Working data:
((

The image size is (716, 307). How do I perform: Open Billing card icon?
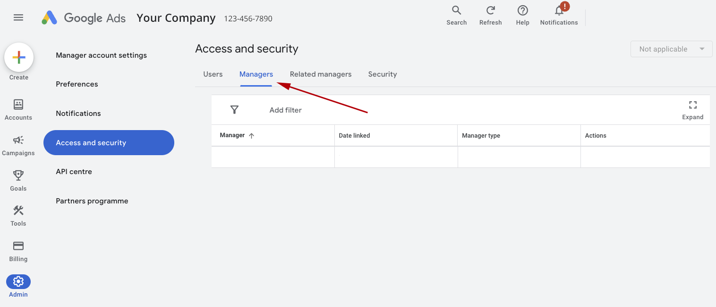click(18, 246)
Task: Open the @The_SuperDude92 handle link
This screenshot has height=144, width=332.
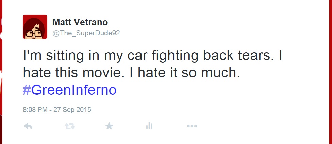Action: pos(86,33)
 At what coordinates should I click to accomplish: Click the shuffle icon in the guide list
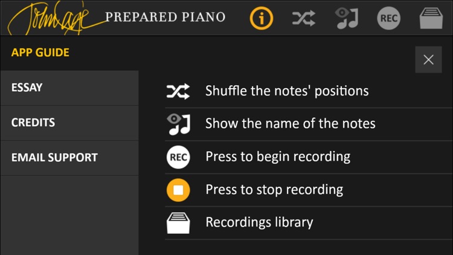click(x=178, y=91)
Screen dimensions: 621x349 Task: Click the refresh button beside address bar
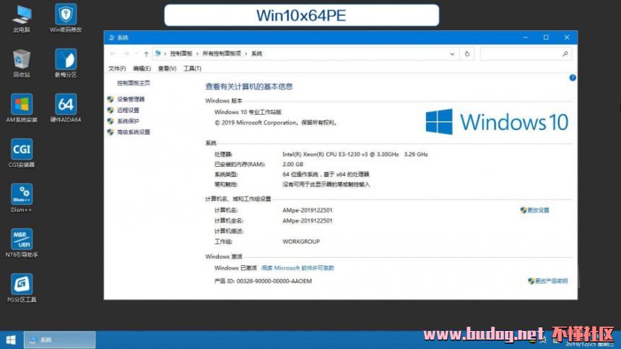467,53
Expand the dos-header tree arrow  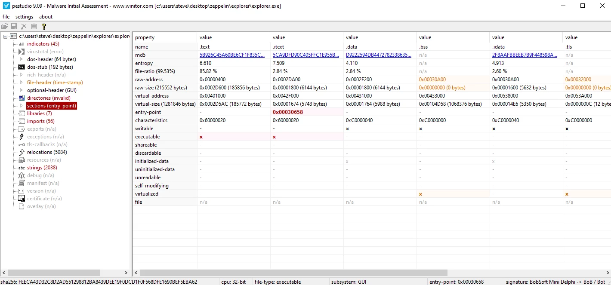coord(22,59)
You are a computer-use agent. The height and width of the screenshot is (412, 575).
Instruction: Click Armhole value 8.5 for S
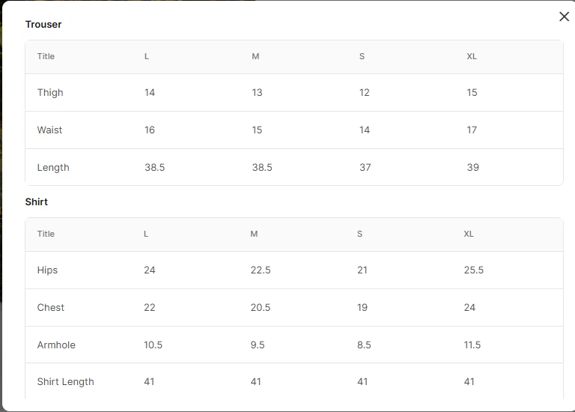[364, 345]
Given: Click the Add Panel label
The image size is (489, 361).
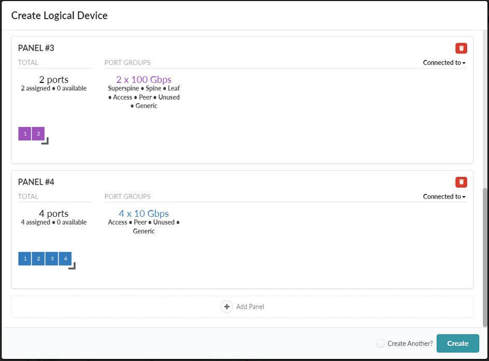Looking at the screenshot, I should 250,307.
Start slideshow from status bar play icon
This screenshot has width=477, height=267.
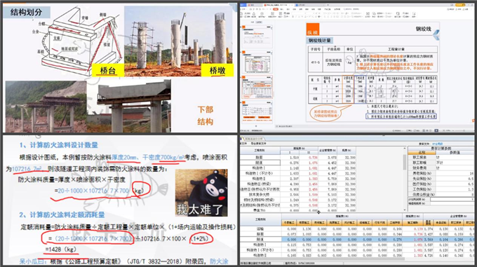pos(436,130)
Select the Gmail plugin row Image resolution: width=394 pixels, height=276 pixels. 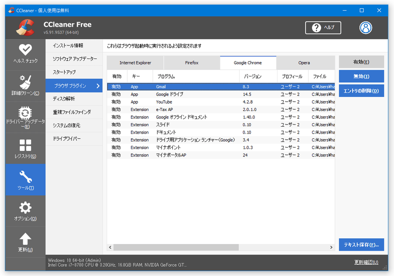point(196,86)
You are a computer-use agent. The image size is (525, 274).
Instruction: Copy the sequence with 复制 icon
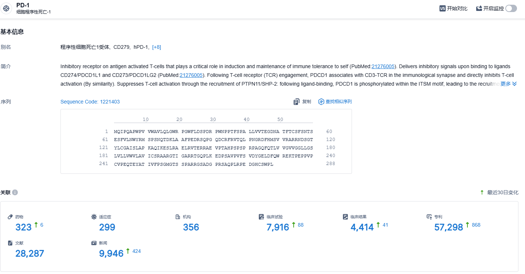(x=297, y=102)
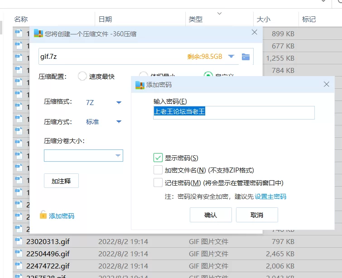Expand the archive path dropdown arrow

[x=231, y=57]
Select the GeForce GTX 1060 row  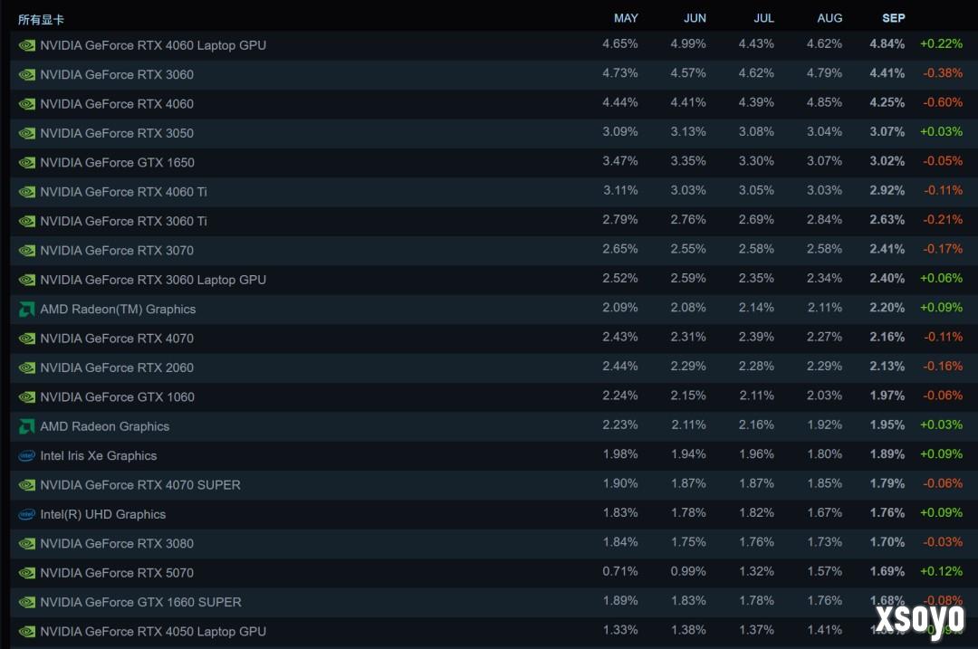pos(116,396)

))
((

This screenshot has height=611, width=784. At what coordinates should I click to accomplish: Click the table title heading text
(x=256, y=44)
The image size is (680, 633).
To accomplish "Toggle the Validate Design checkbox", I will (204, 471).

))

About this exercise: In the records above, find the lines holding "computer". Copy each one.

Task solution:
You are a computer-use agent. The height and width of the screenshot is (412, 575).
You are a computer-use agent. The image size is (525, 274).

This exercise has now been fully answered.